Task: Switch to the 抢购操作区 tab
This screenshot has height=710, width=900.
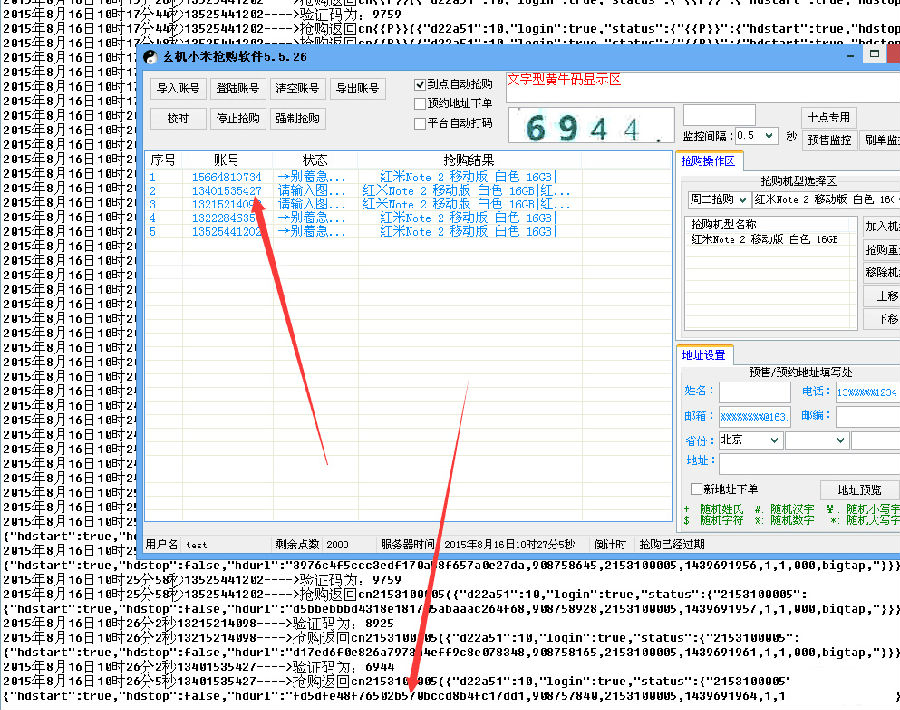Action: pyautogui.click(x=708, y=161)
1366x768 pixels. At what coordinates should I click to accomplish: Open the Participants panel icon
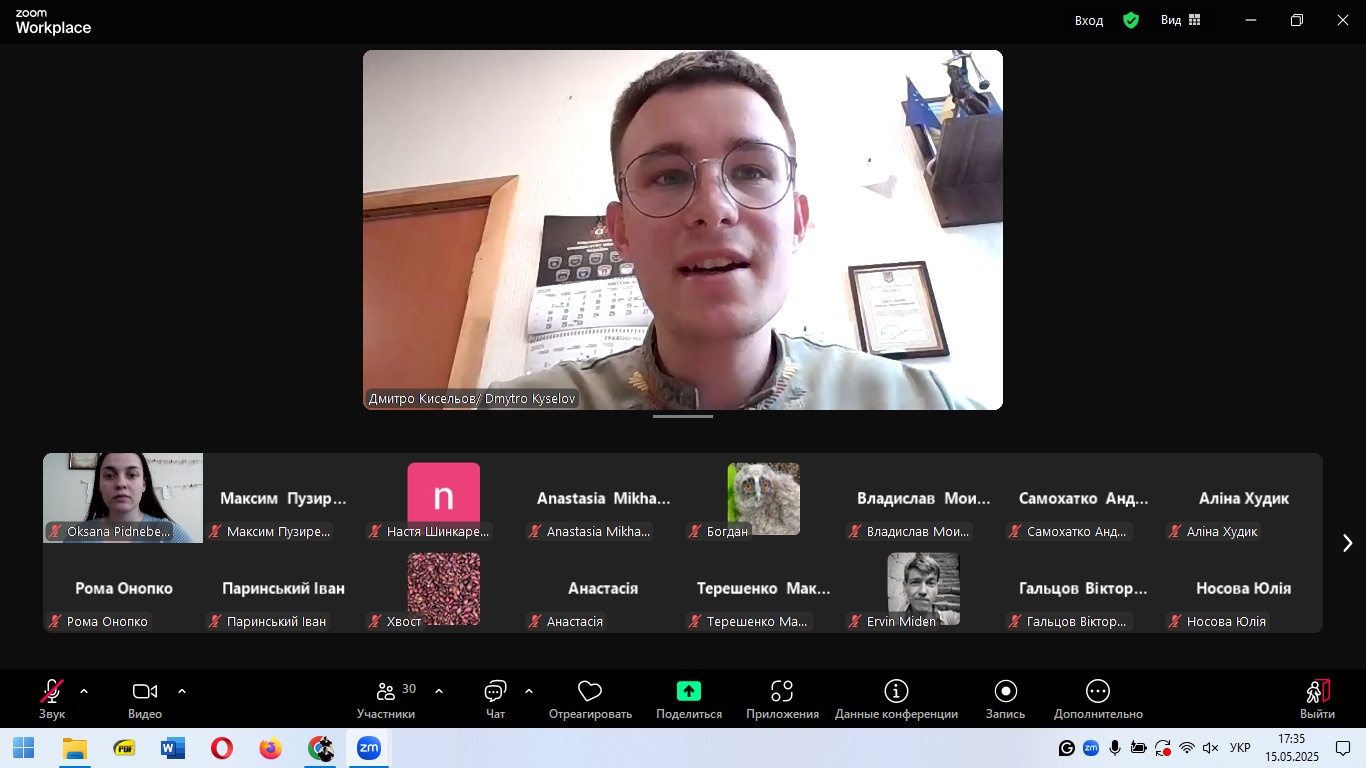(x=386, y=692)
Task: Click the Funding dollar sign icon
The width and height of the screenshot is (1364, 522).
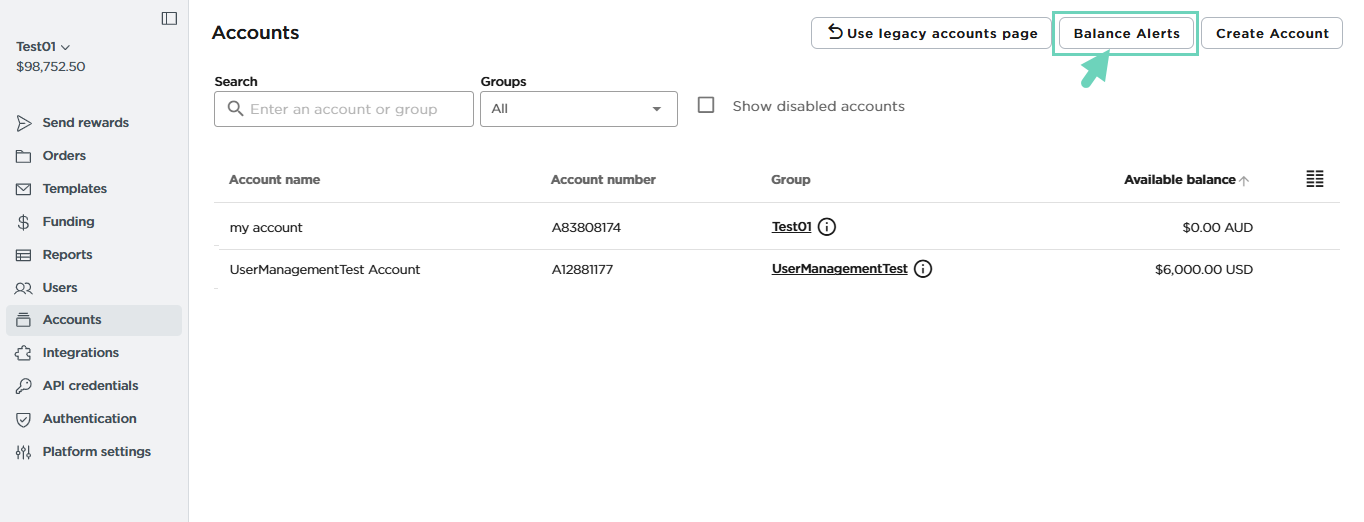Action: tap(23, 222)
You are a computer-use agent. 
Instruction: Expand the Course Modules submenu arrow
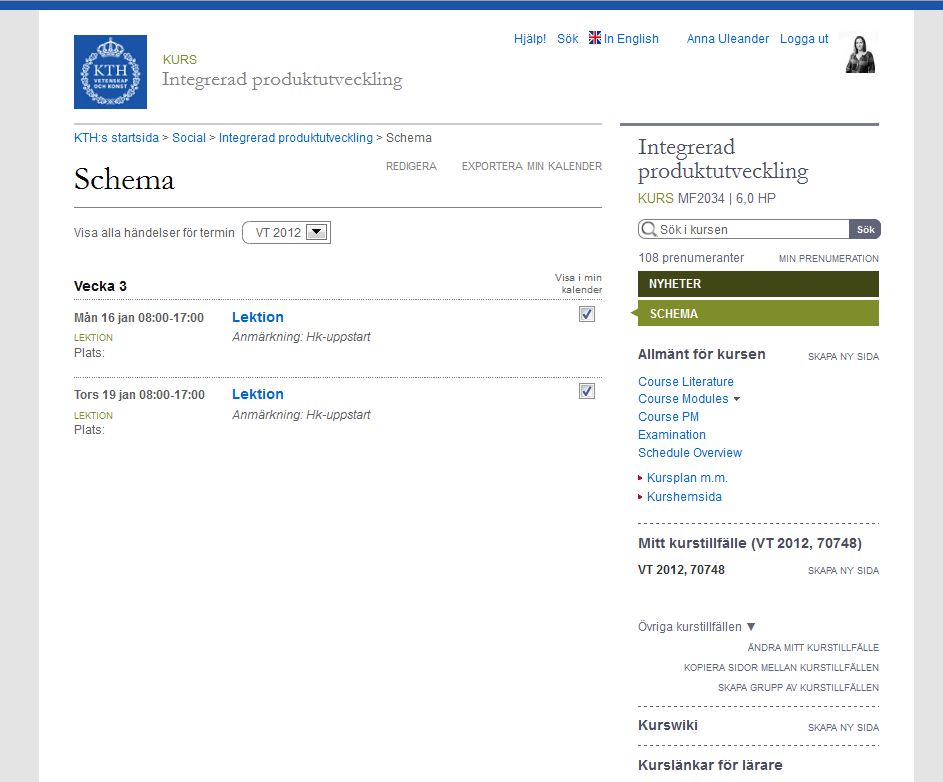(737, 399)
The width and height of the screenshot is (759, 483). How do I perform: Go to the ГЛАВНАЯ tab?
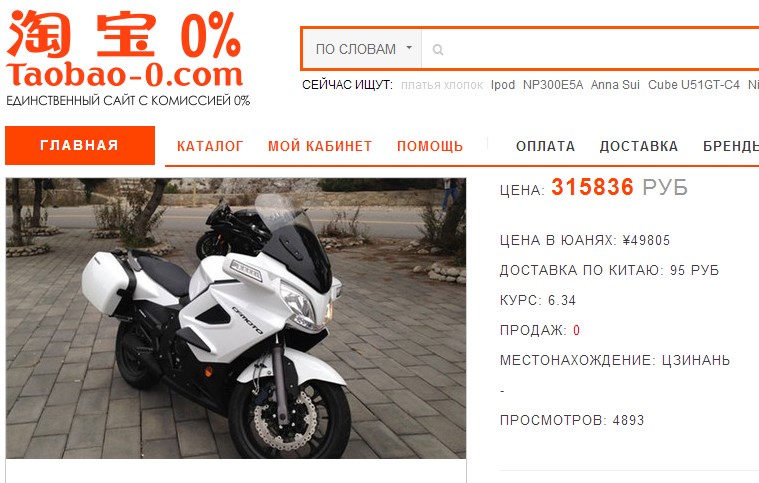80,146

- - -

**Work instructions**: Determine the number of lines in the entries that hold "Task". Reply with that number only.

**Exercise response**: 2